→ Exercise: Scan the entries below and extract each line with the word "accomplish" in it.

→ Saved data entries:
*** Block opens ***
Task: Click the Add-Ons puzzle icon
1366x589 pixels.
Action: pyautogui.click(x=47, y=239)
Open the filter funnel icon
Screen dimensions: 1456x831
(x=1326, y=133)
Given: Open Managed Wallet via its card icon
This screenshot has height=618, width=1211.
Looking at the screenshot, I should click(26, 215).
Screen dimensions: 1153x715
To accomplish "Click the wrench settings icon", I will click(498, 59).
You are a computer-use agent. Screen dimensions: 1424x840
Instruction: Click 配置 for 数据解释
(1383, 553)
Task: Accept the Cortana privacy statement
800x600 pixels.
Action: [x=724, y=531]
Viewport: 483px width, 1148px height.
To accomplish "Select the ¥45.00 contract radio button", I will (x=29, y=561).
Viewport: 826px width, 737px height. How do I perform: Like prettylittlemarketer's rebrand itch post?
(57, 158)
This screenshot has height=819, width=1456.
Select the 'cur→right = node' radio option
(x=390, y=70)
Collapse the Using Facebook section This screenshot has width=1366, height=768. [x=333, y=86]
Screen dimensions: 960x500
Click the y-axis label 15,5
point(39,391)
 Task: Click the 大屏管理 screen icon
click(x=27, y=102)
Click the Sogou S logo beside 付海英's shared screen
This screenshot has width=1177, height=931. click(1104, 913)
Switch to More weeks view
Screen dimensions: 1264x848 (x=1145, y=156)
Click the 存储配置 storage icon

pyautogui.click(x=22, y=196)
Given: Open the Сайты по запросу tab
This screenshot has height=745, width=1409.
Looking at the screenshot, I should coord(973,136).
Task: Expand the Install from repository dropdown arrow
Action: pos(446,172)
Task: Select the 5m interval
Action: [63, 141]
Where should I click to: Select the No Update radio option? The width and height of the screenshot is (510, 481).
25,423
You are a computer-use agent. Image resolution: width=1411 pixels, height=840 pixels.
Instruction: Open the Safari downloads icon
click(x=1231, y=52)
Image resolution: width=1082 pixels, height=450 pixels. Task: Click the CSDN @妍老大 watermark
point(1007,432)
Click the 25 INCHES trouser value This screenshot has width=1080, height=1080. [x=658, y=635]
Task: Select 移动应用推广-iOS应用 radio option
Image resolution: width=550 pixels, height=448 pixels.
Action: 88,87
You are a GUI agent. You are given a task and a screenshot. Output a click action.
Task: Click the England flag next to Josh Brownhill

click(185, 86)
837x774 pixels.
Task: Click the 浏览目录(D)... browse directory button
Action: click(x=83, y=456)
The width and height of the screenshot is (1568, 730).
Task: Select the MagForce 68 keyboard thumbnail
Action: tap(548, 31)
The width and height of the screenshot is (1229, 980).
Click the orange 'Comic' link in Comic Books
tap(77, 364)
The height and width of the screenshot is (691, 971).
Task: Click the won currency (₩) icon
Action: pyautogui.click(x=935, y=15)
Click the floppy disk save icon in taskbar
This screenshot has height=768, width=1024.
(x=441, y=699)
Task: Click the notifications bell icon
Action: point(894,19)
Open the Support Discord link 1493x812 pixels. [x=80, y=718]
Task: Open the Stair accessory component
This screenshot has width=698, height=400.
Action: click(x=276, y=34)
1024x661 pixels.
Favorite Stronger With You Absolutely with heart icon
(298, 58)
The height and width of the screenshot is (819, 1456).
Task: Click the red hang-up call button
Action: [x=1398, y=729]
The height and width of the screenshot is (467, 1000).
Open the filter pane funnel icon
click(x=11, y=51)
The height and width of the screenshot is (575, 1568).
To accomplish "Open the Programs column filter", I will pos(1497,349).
*** Block closes ***
→ Exercise response:
To accomplish "Click the wrench settings icon", I will click(498, 59).
To accomplish "Select the ¥45.00 contract radio button", I will (x=29, y=561).
To accomplish "Open the Programs column filter", I will pos(1497,349).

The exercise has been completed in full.